* **Dataset**
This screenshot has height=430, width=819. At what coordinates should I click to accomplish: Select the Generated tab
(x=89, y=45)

...

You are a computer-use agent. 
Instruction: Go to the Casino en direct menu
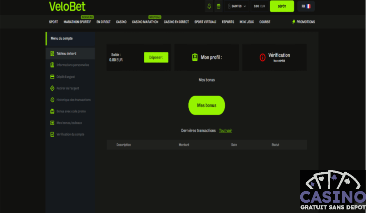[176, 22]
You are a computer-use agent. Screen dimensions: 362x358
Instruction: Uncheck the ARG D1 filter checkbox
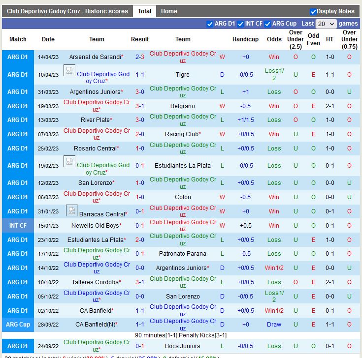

* **The request**
Start at the line containing "This screenshot has" and end after the line containing "(x=89, y=45)". Write out only those lines from the records with "Generated tab" changed to "Settings tab" and everything else left as is.

* **The completed task**
This screenshot has height=430, width=819. At what coordinates should I click to accomplish: Select the Settings tab
(x=89, y=45)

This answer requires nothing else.